Among the entries that follow, the required portion opens with the line containing "Where should I click to: Open the @MikeACurtis2" and closes with the line containing "The height and width of the screenshot is (679, 684).". Give that portion again exactly, and nothing else.

**Entries taken from a collection:**
━━━━━━

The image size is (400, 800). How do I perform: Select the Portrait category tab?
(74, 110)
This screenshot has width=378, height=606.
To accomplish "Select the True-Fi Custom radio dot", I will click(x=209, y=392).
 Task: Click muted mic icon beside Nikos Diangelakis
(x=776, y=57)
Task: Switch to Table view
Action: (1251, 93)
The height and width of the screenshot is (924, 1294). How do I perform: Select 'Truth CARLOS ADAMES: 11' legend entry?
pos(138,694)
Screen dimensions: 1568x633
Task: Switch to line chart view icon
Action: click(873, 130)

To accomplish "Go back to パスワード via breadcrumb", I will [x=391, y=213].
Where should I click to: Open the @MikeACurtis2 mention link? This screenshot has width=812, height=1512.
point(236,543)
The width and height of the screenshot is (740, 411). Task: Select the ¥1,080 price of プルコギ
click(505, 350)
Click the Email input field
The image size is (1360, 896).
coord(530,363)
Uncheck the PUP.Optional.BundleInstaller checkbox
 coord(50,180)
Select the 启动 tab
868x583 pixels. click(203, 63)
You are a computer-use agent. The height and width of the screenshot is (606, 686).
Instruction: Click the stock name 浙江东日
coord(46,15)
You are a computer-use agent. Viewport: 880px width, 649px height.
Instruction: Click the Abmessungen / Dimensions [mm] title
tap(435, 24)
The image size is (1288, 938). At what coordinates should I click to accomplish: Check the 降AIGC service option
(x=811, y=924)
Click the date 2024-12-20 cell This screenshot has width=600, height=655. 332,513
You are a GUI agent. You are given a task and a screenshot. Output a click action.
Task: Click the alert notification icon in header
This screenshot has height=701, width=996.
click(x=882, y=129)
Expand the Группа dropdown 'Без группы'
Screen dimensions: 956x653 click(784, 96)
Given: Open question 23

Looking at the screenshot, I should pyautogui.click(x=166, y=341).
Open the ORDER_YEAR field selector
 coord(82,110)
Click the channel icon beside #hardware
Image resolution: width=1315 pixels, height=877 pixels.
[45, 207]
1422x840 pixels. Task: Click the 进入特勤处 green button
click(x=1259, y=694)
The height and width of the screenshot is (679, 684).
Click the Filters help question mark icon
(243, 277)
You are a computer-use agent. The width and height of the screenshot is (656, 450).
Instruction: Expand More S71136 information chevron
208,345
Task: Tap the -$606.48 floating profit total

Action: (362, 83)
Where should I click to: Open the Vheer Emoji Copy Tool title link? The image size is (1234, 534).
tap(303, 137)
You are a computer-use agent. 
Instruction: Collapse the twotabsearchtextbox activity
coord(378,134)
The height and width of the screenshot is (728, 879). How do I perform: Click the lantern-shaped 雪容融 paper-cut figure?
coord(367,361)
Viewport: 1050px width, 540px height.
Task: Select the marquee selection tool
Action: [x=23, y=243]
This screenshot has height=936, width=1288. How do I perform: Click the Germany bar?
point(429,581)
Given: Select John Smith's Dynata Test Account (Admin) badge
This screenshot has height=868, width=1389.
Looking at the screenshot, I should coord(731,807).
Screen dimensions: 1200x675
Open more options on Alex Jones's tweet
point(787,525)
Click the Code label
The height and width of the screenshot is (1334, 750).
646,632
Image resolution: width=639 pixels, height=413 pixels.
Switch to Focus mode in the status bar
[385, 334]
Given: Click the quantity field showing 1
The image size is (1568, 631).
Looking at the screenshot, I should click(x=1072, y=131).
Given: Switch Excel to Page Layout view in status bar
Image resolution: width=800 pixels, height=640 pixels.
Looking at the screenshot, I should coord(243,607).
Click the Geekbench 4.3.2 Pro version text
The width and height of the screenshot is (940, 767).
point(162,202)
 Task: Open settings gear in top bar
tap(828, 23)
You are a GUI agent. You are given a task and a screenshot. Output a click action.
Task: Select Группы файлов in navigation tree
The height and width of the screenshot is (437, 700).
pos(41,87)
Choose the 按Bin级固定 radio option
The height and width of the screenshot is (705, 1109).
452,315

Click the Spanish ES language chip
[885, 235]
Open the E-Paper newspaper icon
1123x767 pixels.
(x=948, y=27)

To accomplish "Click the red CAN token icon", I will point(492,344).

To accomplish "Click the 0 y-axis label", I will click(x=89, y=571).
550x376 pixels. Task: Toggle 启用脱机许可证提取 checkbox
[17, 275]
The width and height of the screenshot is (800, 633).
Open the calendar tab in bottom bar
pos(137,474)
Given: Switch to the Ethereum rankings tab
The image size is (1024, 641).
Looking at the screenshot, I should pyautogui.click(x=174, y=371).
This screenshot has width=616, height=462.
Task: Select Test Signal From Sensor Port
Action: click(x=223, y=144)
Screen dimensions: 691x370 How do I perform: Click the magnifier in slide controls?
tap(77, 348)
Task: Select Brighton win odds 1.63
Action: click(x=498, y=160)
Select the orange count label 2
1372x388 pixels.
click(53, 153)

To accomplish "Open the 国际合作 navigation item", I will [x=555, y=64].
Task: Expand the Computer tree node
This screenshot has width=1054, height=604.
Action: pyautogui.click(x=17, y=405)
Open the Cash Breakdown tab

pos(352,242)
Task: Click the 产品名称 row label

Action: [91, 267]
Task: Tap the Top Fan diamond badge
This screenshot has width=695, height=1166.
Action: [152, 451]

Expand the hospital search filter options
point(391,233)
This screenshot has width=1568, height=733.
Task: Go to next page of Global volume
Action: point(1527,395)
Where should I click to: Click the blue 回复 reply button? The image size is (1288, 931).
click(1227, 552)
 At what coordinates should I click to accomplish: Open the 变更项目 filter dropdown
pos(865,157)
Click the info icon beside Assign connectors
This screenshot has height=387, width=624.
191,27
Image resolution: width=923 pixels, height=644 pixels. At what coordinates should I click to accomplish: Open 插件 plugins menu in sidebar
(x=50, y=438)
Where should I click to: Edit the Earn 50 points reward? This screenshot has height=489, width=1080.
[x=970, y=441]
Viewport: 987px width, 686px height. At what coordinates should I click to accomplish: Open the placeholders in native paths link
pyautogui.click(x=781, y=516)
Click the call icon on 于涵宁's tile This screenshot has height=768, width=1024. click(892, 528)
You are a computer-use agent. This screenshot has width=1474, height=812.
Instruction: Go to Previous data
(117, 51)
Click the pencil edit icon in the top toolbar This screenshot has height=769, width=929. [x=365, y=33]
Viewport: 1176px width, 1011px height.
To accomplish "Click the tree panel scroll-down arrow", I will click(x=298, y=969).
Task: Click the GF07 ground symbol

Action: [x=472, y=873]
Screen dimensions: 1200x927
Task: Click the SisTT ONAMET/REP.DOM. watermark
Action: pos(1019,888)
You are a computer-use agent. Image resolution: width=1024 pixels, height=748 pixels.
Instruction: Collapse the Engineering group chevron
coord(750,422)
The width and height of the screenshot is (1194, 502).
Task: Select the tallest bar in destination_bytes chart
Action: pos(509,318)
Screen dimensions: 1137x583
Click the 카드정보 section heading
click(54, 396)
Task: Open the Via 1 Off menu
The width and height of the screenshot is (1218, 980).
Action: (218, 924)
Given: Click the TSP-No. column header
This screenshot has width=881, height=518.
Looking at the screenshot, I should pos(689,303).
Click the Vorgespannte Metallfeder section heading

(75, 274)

━━━━━━

**SOLUTION TO THIS PROBLEM:**
Where should I click to: Open the @MikeACurtis2 mention link? This screenshot has width=812, height=1512.
point(236,543)
The width and height of the screenshot is (740, 411). Task: Select the ¥1,080 price of プルコギ
click(505, 350)
Click the Email input field
The image size is (1360, 896).
coord(530,363)
Uncheck the PUP.Optional.BundleInstaller checkbox
 coord(50,180)
Select the 启动 tab
868x583 pixels. click(203, 63)
You are a computer-use agent. The height and width of the screenshot is (606, 686).
Instruction: Click the stock name 浙江东日
coord(46,15)
You are a computer-use agent. Viewport: 880px width, 649px height.
Instruction: Click the Abmessungen / Dimensions [mm] title
tap(435, 24)
The image size is (1288, 938). At what coordinates should I click to accomplish: Check the 降AIGC service option
(x=811, y=924)
Click the date 2024-12-20 cell This screenshot has width=600, height=655. 332,513
You are a GUI agent. You are given a task and a screenshot. Output a click action.
Task: Click the alert notification icon in header
This screenshot has height=701, width=996.
click(x=882, y=129)
Expand the Группа dropdown 'Без группы'
Screen dimensions: 956x653 click(784, 96)
Given: Open question 23

Looking at the screenshot, I should pyautogui.click(x=166, y=341).
Open the ORDER_YEAR field selector
 coord(82,110)
Click the channel icon beside #hardware
Image resolution: width=1315 pixels, height=877 pixels.
[45, 207]
1422x840 pixels. Task: Click the 进入特勤处 green button
click(x=1259, y=694)
The height and width of the screenshot is (679, 684).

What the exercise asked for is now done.